Meet the Maker of Burton's Maplewood Farm's Grade "B" Maple Syrup
Burton's Maplewood Farm
Here's a fact I bet most of us didn't know: "Indiana is home of the first run of maple syrup not just in the United States, but in the world." That's what Tim Burton, co-proprietor of Burton's Maplewood Farm, says to me that really makes an impact. His syrup is good—really good—so it was a no-brainer to take a closer look at his operation, and more importantly, his Grade "B" maple syrup, which is the syrup of choice for nearly every chef in Chicago. But how many of us knew that Indiana was where it all started each year?
Tim Burton and his wife Angie own a farm with 700 maple trees in Medora, Indiana, which is located just outside of Bloomington. (It is a long 480-mile round-trip haul to Chicago and back.) The couple have owned the farm for ten years, been collecting sap for five, and began producing maple syrup four years ago.
But the two didn't start off in the maple syrup business. In fact, before becoming farmers, the two owned an I.T. company. But while the job change seems drastic, it's not completely unexpected. "Maple sugaring dates back in Angie's family to 1810 in Southern Indiana," Tim says. And when Tim and Angie visited a friend's maple farm several years ago, the experience was so inspiring that they decided to sell their I.T. business and carry the family torch.
Tim's 700 maple trees are made up of a combination of Hard and Soft Maples (The latter, also known as the Sugar Maple, is the one most of us have heard of). It's around this time each year that the trees are tapped, and they'll continue to produce until about the second week of March.
"The rule of thumb is that one tap will yield approximately ten gallons of sap per season," and just to give you an idea of how much sap these trees need to produce, it takes forty gallons of sap to yield one gallon of maple syrup.
The sap doesn't look like maple syrup. It's thin and transparent and has a very low sugar content. To turn it into syrup, Tim reduces the sap in a three-by-twelve-foot pan in an evaporator machine called the Volcano 2000. The sap is heated to 210 degrees, and once the sugar content hits 67%, he removes the syrup. In one hour, the Volcano 2000 produces about twelve to fourteen gallons of maple syrup (so yeah, that's a heck of a lot of sap).
A common response to Tim's syrups is that they just taste a bit different. Tim attributes this to his usage of fuel oil rather than wood to keep the evaporator going.

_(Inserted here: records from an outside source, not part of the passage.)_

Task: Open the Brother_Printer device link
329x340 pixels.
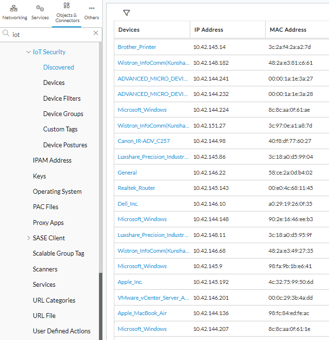Action: coord(137,47)
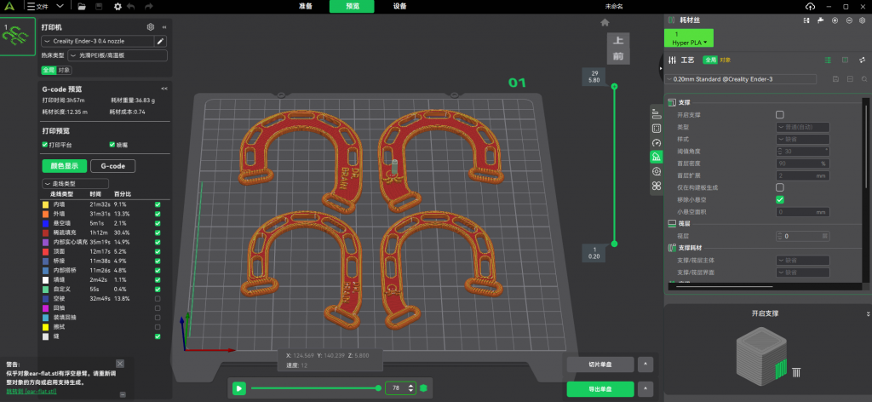The height and width of the screenshot is (402, 872).
Task: Toggle the 打印平台 checkbox
Action: coord(45,145)
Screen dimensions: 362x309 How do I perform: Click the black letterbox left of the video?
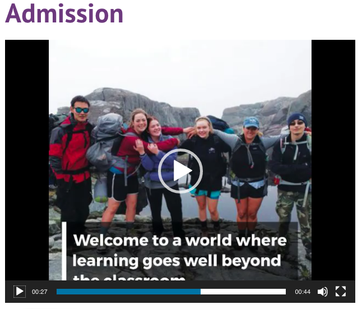coord(27,160)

Most maple syrup producers use wood, which eliminates the control that Tim wants. (He constantly lowers and raises the heat during the evaporation process.) The result is maple syrup with a deep, rich caramel profile.

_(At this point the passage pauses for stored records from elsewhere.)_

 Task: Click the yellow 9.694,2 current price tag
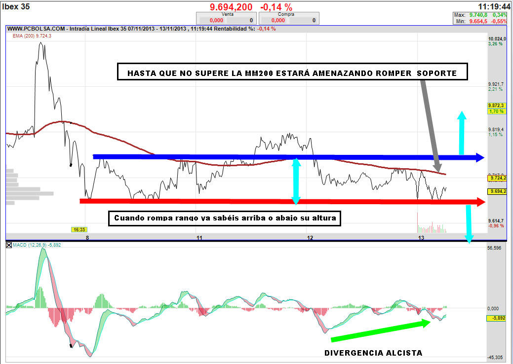pos(498,191)
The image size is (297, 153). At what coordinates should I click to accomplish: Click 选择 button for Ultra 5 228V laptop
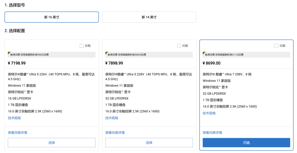click(x=149, y=143)
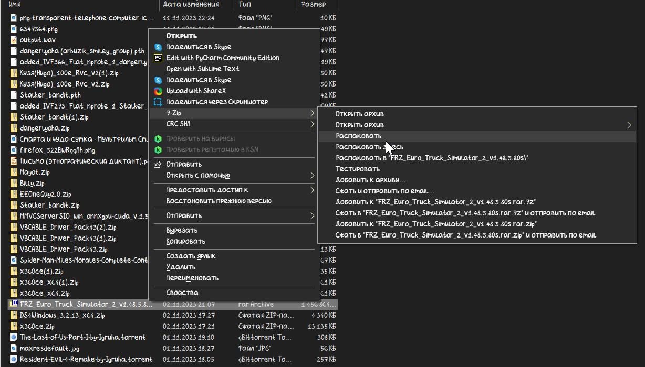The width and height of the screenshot is (645, 367).
Task: Click the DS4Windows zip archive icon
Action: point(14,315)
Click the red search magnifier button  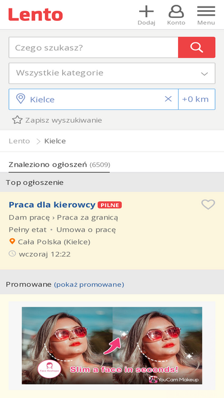click(197, 48)
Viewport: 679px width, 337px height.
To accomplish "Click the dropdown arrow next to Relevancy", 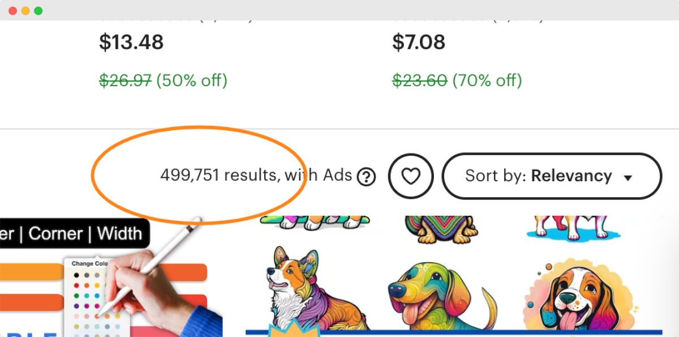I will click(628, 178).
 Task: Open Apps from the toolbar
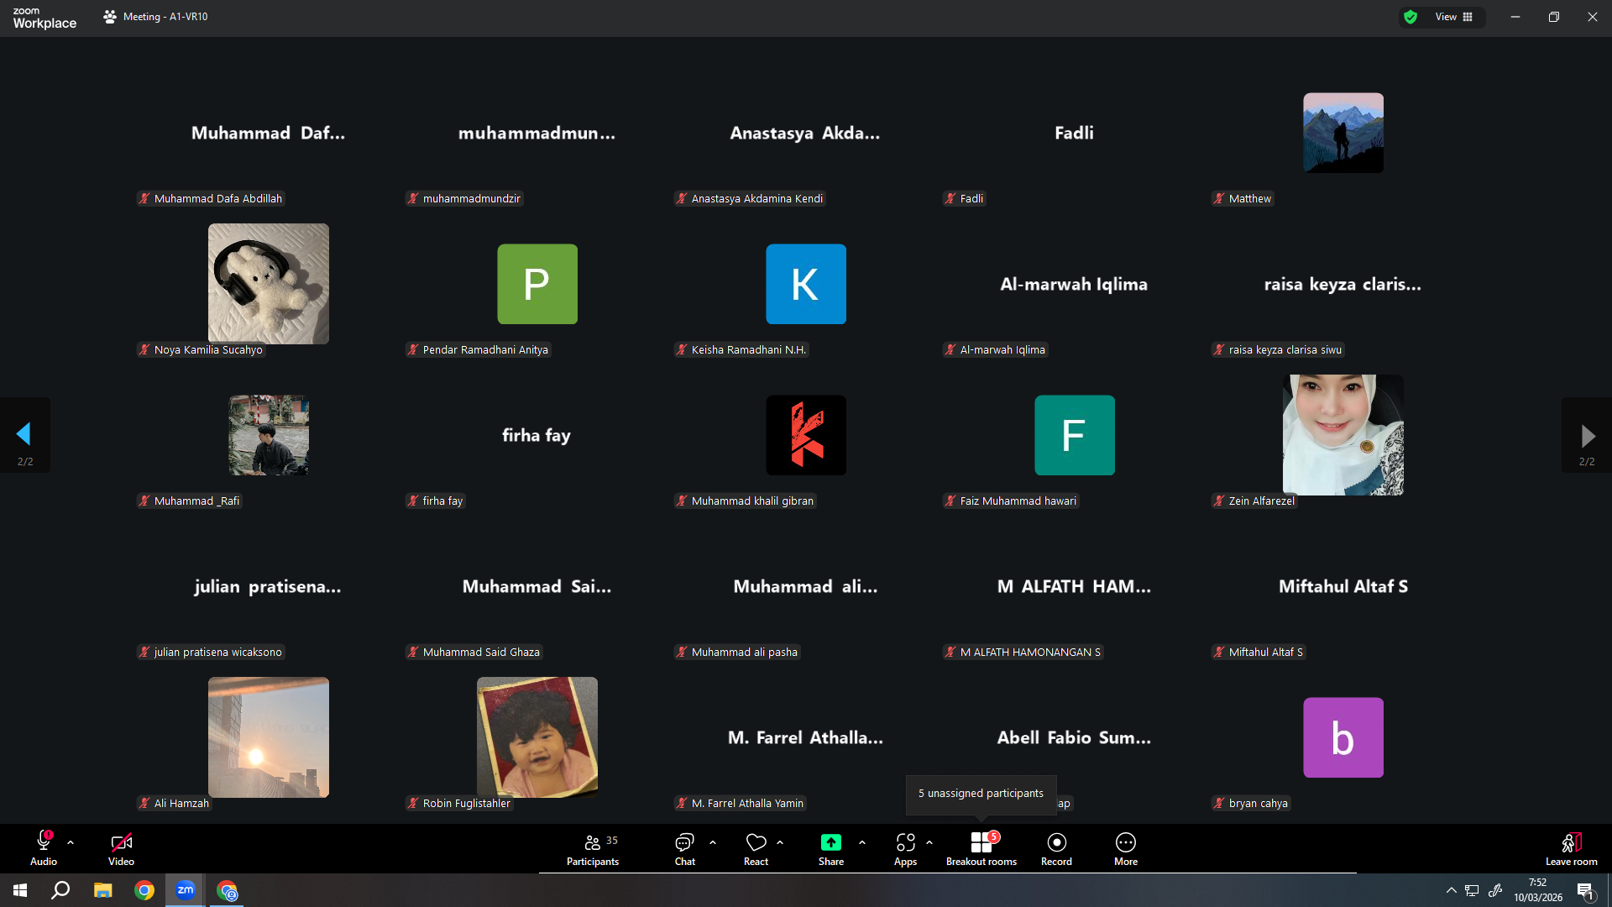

To be labeled as Grade "B," the syrup must be less than 44% translucent. (This site explains the differences well). The production of the Grade "B" Syrup depends on the weather. Currently, Tim's trees will be producing sap that will give him a Grade "A" syrup. To get Grade "B" syrup, the weather needs to be freezing at night and warm to at least the 40's during the day. In January, that just doesn't happen often enough, so the trees produce a lighter sap that becomes the Grade "A" Dark Amber syrup that Tim also sells. While very good, it lacks the depth and richness of the Grade "B."
While this makes for good eating atop pancakes and French toast, restaurants are finding other uses for the syrup. The Publican's Brian Huston uses the Grade "B" syrup in the braise for his bacon, and Goose Island brewer Jared Rouben made a Maple Bacon Stout Beer. Mixologist Adam Seger even worked with the Burtons to create several cocktails using the syrup (click here to check out some of the recipes).

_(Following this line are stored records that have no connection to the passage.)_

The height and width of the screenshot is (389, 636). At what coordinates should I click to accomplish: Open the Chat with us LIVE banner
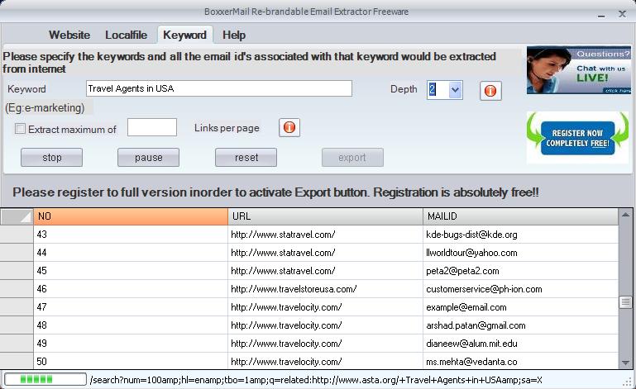[x=579, y=70]

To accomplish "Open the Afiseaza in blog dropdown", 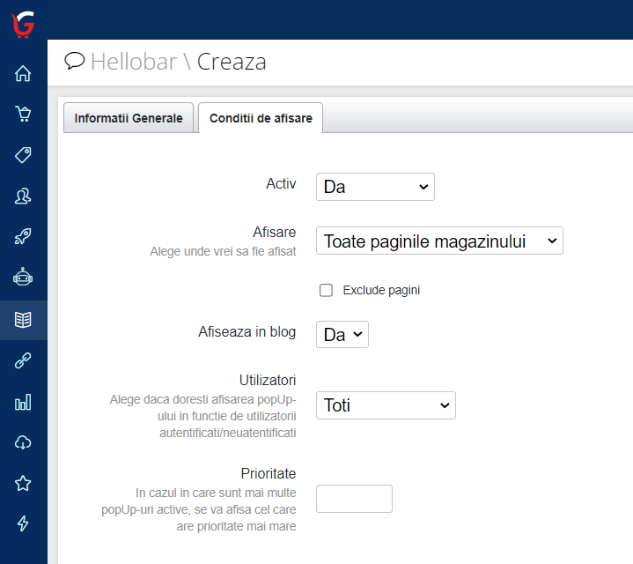I will tap(342, 335).
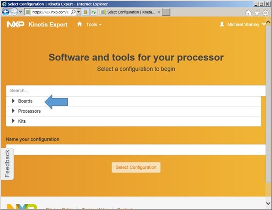Viewport: 272px width, 210px height.
Task: Expand the Boards tree node
Action: [x=13, y=101]
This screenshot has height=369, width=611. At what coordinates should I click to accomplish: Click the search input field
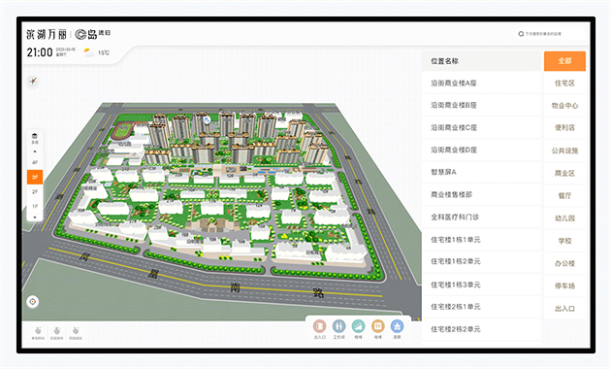[x=551, y=34]
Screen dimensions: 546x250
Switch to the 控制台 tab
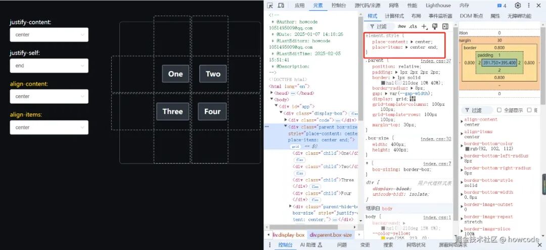point(338,6)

The syrups are available for purchase online, and a list of restaurants and markets showing where the syrup can be found is coming (I picked mine up from Olivia's Market). But Tim also has a table at the Green City Market, and if you stop by his table, he might just let you try each of the different syrups he has. For more info on the process of making the syrup, I highly encourage you to check out David Tamarkin's piece on the farm in Time Out Chicago from last March.